On the other hand, if you raise money, you likely want your valuation to be as high as possible.
There is likely to be a stage in agents replacing knowledge workers where a model can go away and reliably do a well-defined task that would take a human about a day without getting stuck (or at least note that it has got stuck and ask for help). At that point, agents will be able to do a lot of economically valuable work, but they will also need a lot of human task definition, managing, handholding, helping them get unstuck, and checking their output — and humans who have learnt to be good at doing all that will be at a premium. Shortly after that, the agents will be able to do tasks that would take a human a couple of days, and then a week, then a couple of weeks, and the ratio of human supervision work to AI work will decrease rapidly.
That is to say there are intermediate stages between “AI is useless as anything other than a tool” to “AI can completely replace all knowledge workers”. Given how fast capabilities are growing (METR’s results on this suggest practicable task lengths double every 4-6 months), these intermediate stages will be shortish, but during them applying AI successfully will require a huge amount of change to how companies do business and training a lot of humans in how to hand-hold AI — something that is slow and expensive. So there is likely to be overhang for a while, at least until we get all the way to the “drop-in-replacement knowledge worker” stage. So perhaps OpenAI is being cautious about adoption rates, because they understand that the adoption process will be problematic and uneven.

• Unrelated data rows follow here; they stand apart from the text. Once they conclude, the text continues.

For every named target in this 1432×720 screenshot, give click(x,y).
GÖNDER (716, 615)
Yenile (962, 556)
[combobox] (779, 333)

Also, AI capabilities tend to be surprisingly uneven by human standards. If ¾ of the work can be automated and ¼ can’t, progress rapidly becomes bottlenecked on whatever the AI can’t do. Ditto across industries: if some quickly reach full AI-automation and others don’t, the price of the outputs of the fully-automated ones nosedives to near the cost of the inputs, while conversely the price of whatever hasn’t been automated goes up, as it becomes a scarce resource in the growing economy.
I agree with this, but I expect these intermediate stages to be in the past by 2030. E.g. in “Measuring AI Ability to Complete Long Tasks” METR predicts (see “A sensitivity analysis of the extrapolated date...” graph) that in 2027-2031 AI will be able to perform with 50% success rate tasks taking a human 1 work-month. Even when AI can do tasks equivalent to 1 day of work, there is a huge incentive to use it. If we assume task duration doubling every 7 months, 1 work-day = 8 work-hours should be reached in 2 years.
Hypothesis:
OpenAI believe they won’t be able to lock-in market share. That is, they expect competitors will take a large share of the industry.
What I consider to be a more likely hypothesis: they have to tell investors something that sounds sane to investors, so they are giving them an in-distribution prediction based on the performance of past companies. OpenAI might not believe it, but investors will, and that’s all that matters in for the purposes of why they are making these projections.